CLAMPSCLAMPS trailer

CLAMPS is made up of three main components. First, the Doppler Lidar is an active remote sensor that transmits pulses of laser energy into the atmosphere to detect atmospheric motion. By scanning the lidar’s telescope, profiles of horizontal and vertical winds can be derived, and by analyzing the data over time, researchers are able to get a measurement turbulence in the atmosphere. The second instrument is a multi-channel Microwave Radiometer. This tool measures downwelling radiation emitted by the atmosphere, from which researchers can deduce low vertical resolution profiles of temperature and water vapor. This helps to accurately determine the amount of liquid water in the overhead cloud.
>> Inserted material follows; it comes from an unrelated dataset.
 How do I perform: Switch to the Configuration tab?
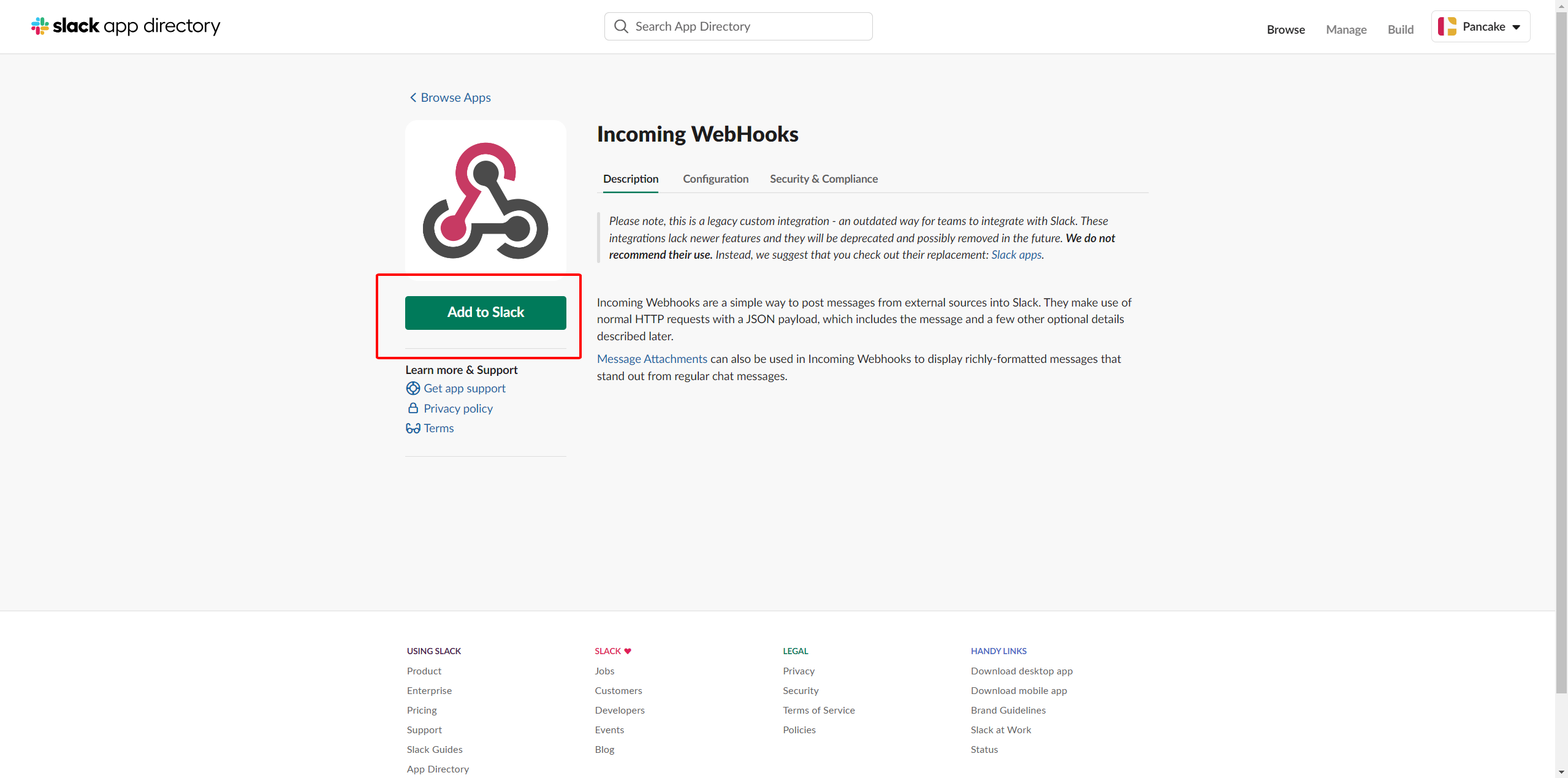(x=715, y=178)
The third instrument is the Atmospheric Emitted Radiance Interferometer (AERI), which also measures downwelling radiation emitted by the atmosphere, but in the infrared region of the electromagnetic spectrum. From these data, researchers are able to retrieve higher vertical resolution profiles of temperature and water vapor in the boundary layer, as well as the amount of both ice and liquid cloud water amounts. The AERI also provides information on the amounts of various trace gases in the atmosphere including CO2, N20, CH4, and CO.

doppler-lidar-clamps

Doppler lidar

m-cmr-clamps

Multi-channel Microwave Radiometer

aeri-clampsAtmospheric Emitted Radiance Interferometer

CLAMPS is a joint effort between NOAA’s National Severe Storms Laboratory and the University of Oklahoma, funded by the National Science Foundation’s Major Research Initiative program. The trailer arrives in Huntsville, Alabama, on February 29 and will be set up to run automatically through the duration of the VORTEX-SE field campaign. VORTEX-SE runs from March 1 until April 30.